Checking Google today, there are a few articles out there describing simple emotional interactions using superficial equations, but nothing with the level of sophistication needed.

https://www.inc.com/jeff-haden/your-feelings-surprisingly-theyre-based-on-math.html

an example from this:

Disappointment = Expectations – Reality

is certainly an equation, but it is too superficial and incomplete. It takes no account of how you feel otherwise – whether you are jealous or angry or in love or a thousand other things. So there is some discussion on using maths to describe emotions, but I’d say it is extremely superficial and embryonic and perfect for deeper study.

Emotions often behave like fields. We use field-like descriptions in everyday expressions – envy is a green fog, anger is a red mist or we see a beloved through rose-tinted spectacles. These are classic fields, and maths could easily describe them in this way and use them in equations that describe behaviors affected by those emotions. I’ve often used the concept of magentic fields in some of my machine consciousness work. (If I am using an optical processing gel, then shining a colored beam of light into a particular ‘brain’ region could bias the neurons in that region in a particular direction in the same way an emotion does in the human brain. ‘Magentic’ is just a playful pun given the processing mechanism is light (e.g. magenta, rather than electrics that would be better affected by magnetic fields.

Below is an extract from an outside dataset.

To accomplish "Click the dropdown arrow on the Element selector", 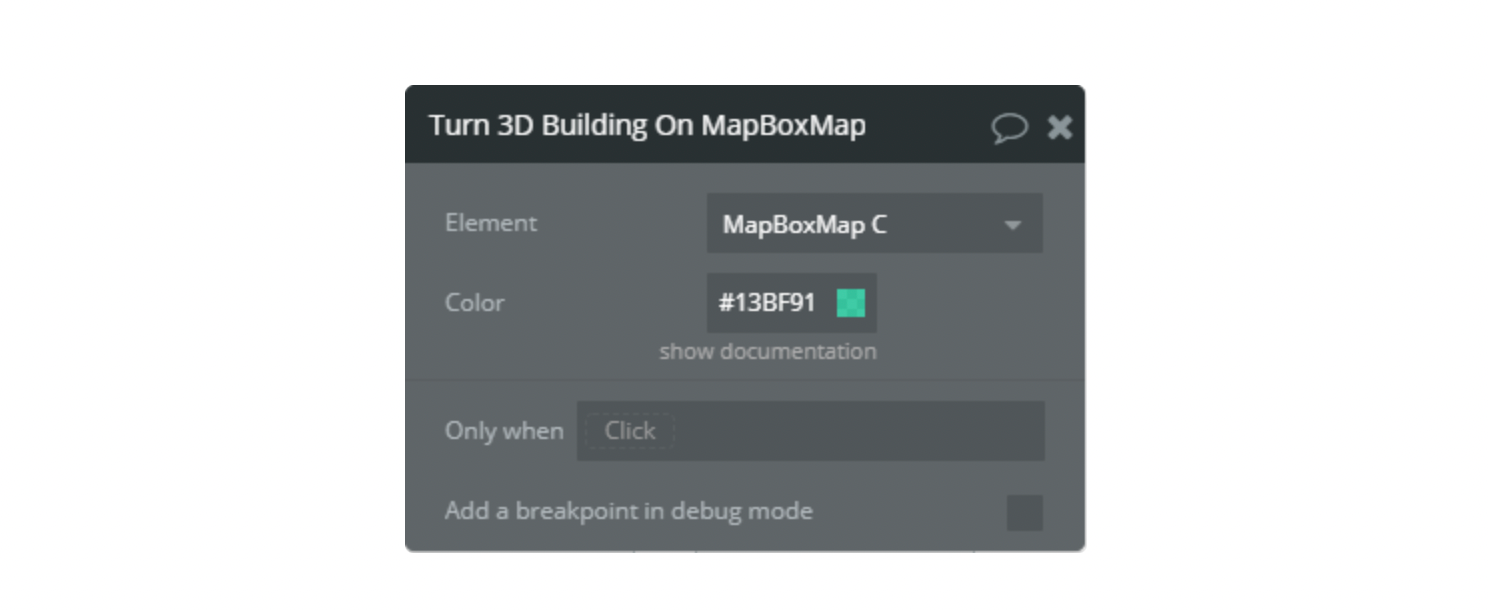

Some emotions interact and some don’t, so that gives us nice orthogonal dimensions to play in. You can be calm or excited pretty much independently of being jealous. Others very much interact. It is hard to be happy while angry. Maths allows interacting fields to be described using shared dimensions, while having others that don’t interact on other dimensions. This is where it starts to get more interesting and more suited to AI than people. Given large databases of emotionally affected interactions, an AI could derive hypotheses that appear to describe these interactions between emotions, picking out where they seem to interact and where they seem to be independent.

Not being emotionally involved itself, it is better suited to draw such conclusions. A human researcher however might find it hard to draw neat boundaries around emotions and describe them so clearly. It may be obvious that being both calm and angry doesn’t easily fit with human experience, but what about being terrified and happy? Terrified sounds very negative at first glance, so first impressions aren’t favorable for twinning them, but when you think about it, that pretty much describes the entire roller-coaster or extreme sports markets. Many other emotions interact somewhat, and deriving the equations would be extremely hard for humans, but I’m guessing, relatively easy for AI.

These kinds of equations fall very easily into tensor field theory, with types and degrees of interactions of fields along alternative dimensions readily describable.

Some interactions act like transforms. Fear might transform the ways that jealousy is expressed. Love alters the expression of happiness or sadness.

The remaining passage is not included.